Shannon Vogel, TMA associate vice president of health information technology, said physicians should anticipate making changes once the PHE and the 151-day grace period end, such as phasing out non-HIPAA compliant telehealth platforms and audio-only telehealth services. But she added that they still have time to do so.

“At this point, we feel pretty confident that the PHE will probably extend through about mid-April or so,” she said, which would put the end of the grace period in mid-September.

The PHE is currently slated to expire in January. However, the federal government has said it will give states 60-days’ notice of its end, a deadline that came and went in mid-November. Although the government hasn’t announced a new deadline, it previously has extended the emergency declaration in 90-day increments.

As recommended by TMA and others in organized medicine, CMS will delay until 2025 financial penalties for physicians who don’t electronically prescribe controlled substances. Although TMA supports this move, it has pushed CMS to go further by scrapping such penalties altogether, especially for those practices that do not do high volume e-prescribing.

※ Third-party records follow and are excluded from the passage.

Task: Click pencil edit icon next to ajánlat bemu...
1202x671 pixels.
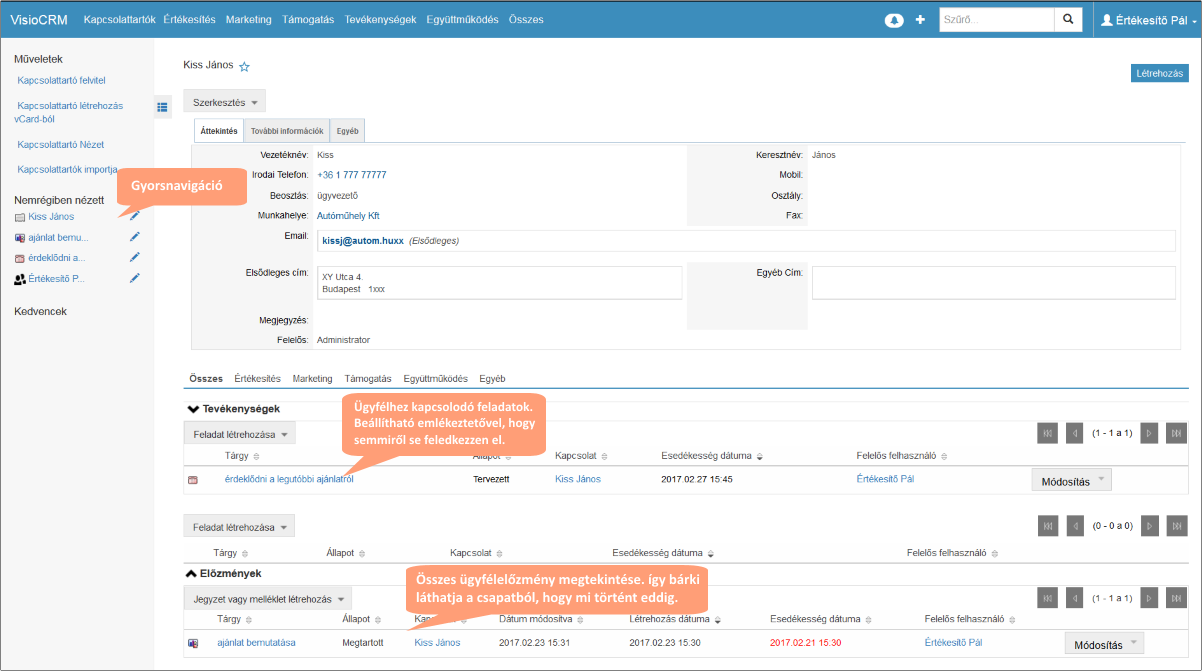Action: tap(135, 237)
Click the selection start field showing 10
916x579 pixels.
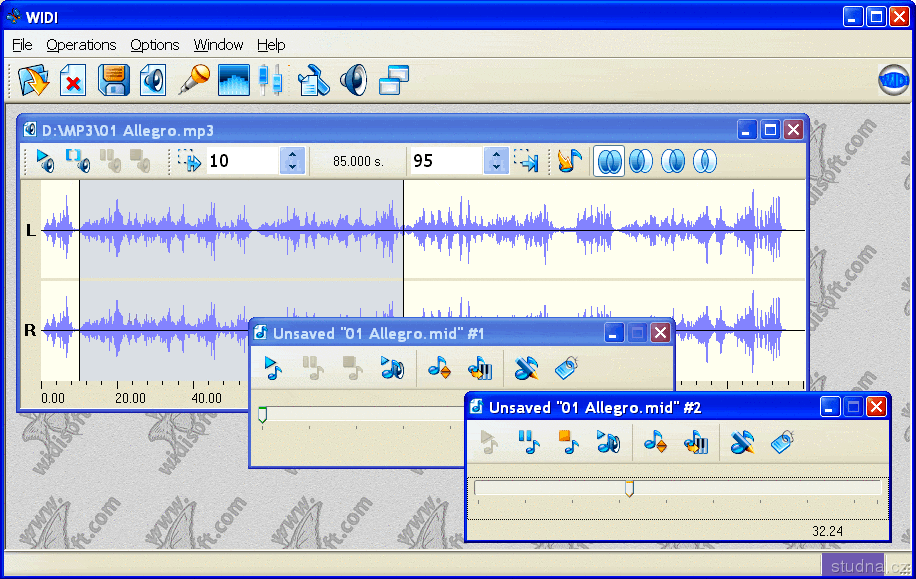pos(241,160)
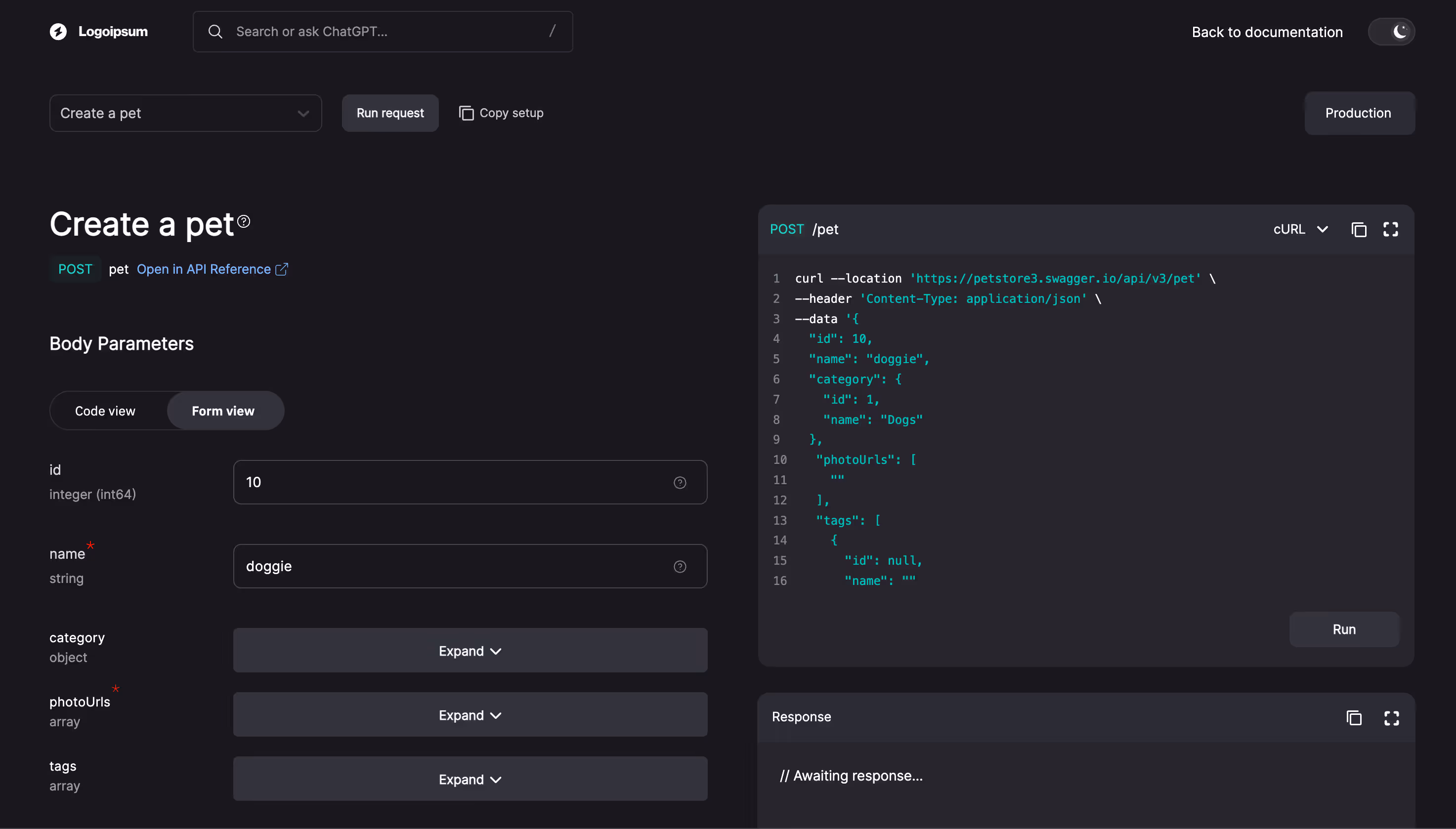
Task: Expand the photoUrls array field
Action: pos(470,715)
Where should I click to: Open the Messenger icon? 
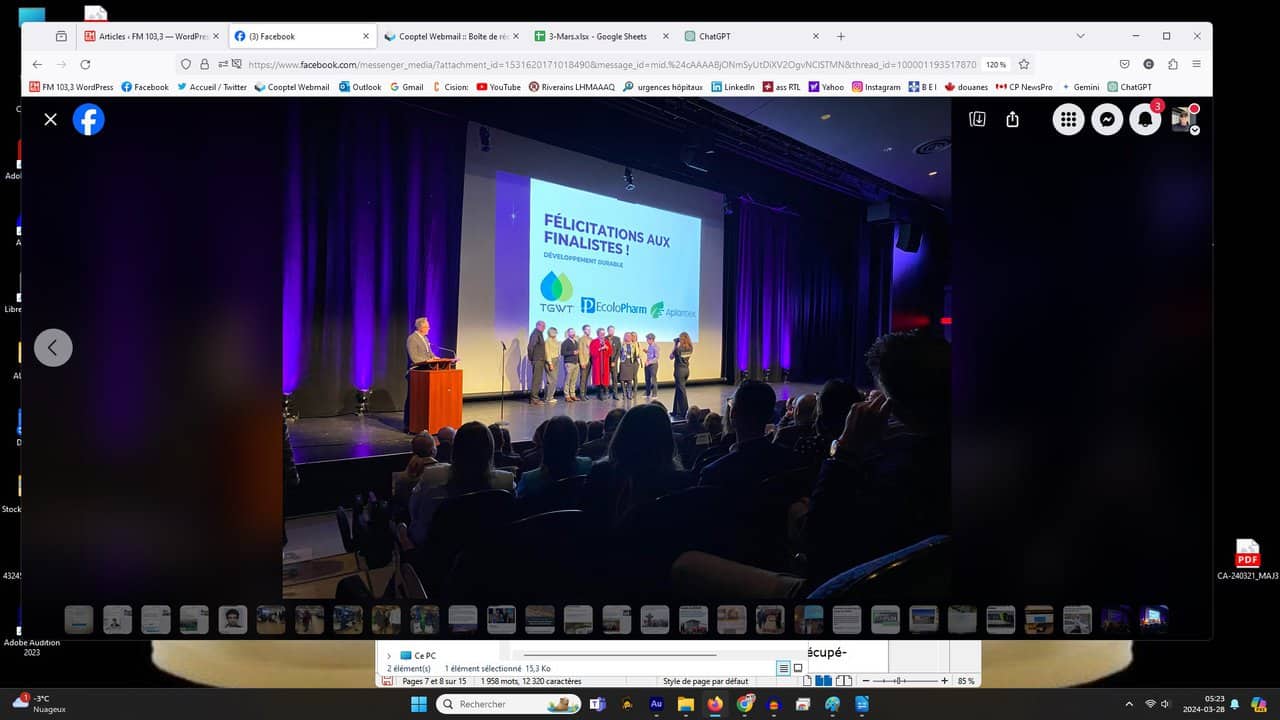(x=1107, y=119)
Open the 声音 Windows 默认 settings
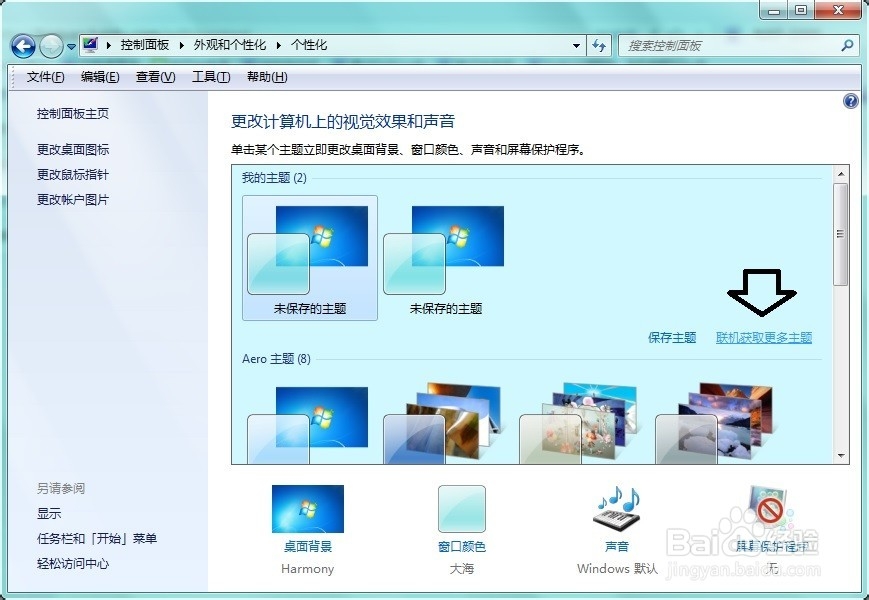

Starting next year, Medicare patients also will benefit from expanded coverage of colorectal cancer screening tests, following advocacy by TMA and others in organized medicine. CMS gradually will reduce coinsurance payments for Medicare patients who undergo unplanned colorectal screening tests until 2030, when the federal agency will waive such copayments altogether.

TMA endorsed this policy change in its comment letter, writing that it would “reduce the financial burden facing Medicare [patients] whose screenings result in a diagnostic procedure” as well as “promote utilization of colorectal cancer screenings that save lives.”